トマ・ピケティ『21世紀の資本』山形浩生 守岡桜 森本正史 訳 みすず書房 500頁
権利の平等を絶対的な原理として認めることは大切なことだとは思います。
しかし、権利の平等を絶対的な原理として振りかざしたところで誰も相手にしないでしょう。
実際のところ、権利は平等ではありません。権利を行使できる人と権利を行使したくてもできない人とがいます。よって、権利は平等とはいえないでしょう。
簡単に言うと、財力がある人にとっては、権利は行使しやすく、実際、行使しています。また、権利を行使する術を知っています。
財力がない人は、権利を行使したくとも、どのように行使すべきかを知りませんし、知ったところで、タダで権利を行使することはできず、それなりのお金がかかります。そのそれなりにお金すらないのが財力のない人ですから、権利は平等という以前に、そもそも財力のない人にとっては権利などないのですね。
権利を行使できる人、つまり、財力がある人が政治体制を作り上げますから、財産権保護に専念するのは当たり前でしょうね。

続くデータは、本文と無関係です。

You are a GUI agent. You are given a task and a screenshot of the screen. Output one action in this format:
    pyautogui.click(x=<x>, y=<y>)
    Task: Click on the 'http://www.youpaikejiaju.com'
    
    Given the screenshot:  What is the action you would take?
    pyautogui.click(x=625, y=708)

財力のある人は、建て前では、権利の平等を絶対的な原理として謳ったにしても、本音では、権利が平等なわけがないと思っているわけです。当然でしょうね。
左がかっているのかどうかは分かりませんが、権利の平等を絶対的な原理として叫んでいる人がいますが、よく見るとただの貧乏人であったりします。
まずは、真面目に働けば、と思ってしまいますし、まずは、貯金すれば、と思いますね。
権利、権利と言えば、どうにかなるというその発想が貧困なのですね。よって、生活も貧困というわけです。
現実の世の中をみれば、建て前と本音とがあり、それを上手に使い分けることが大切なのですね。
いつまでも子供じみたものの考え方で生きていくのは危険極まりないことです。厳しくとも現実を見つめ、そのメカニズムを解明していく癖を付けておく必要があるでしょう。